Analyst Ada Gao and team wrote:
In 2016, Chinese copper demand grew strongly at 3-7%, compared to consensus expectations of 1-2% at the start of the year. Looking forward, we see demand slightly moderating, but to a still-solid 3-4%.
Mine supply is expected to slow notably, from 3.2%YoY in 2016E to 1.1% in 2017E, thus creating the first supply deficit since 2011.
On our forecasts, copper prices will US$2.53/2.76/3.03 per lb in 2017/18/19E, respectively, or US$5,575/6,075/6,675 in US$/t terms.
Overnight, copper rose 1.7% to $5,895 per ton.
Of the Chinese miners, MMG (1208.Hong Kong) is Citi Research’s top pick, because it is the purest copper miner with 83% of its revenue from copper mines. Citi estimates that for every 5% rise in copper prices, MMG’s earnings can rise by 27.9%.
By comparison, China Moly (3993.Hong Kong) and Jiangxi Copper (358.Hong Kong) get only 13.7% and 13.8% lift.

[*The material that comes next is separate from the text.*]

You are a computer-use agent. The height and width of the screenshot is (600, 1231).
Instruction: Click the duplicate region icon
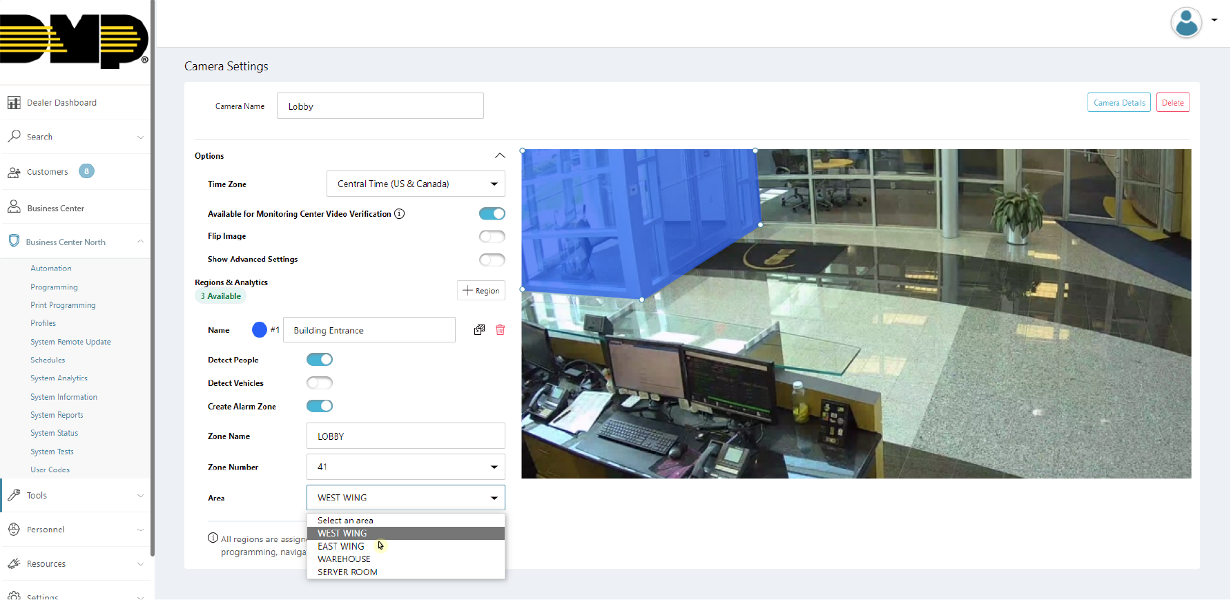tap(479, 330)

Zijin Mining (2899.Hong Kong) gets 5.2% boost only. (See chart)
Citi has a price target of 3.60 Hong Kong dollars for MMG. This stock soared 4.7% today to HK$2.89. Citi’s price target implies an up-cycle of 2.5 times 2017 book. MMG currently trades just above 1.7 times book, or its long-term average.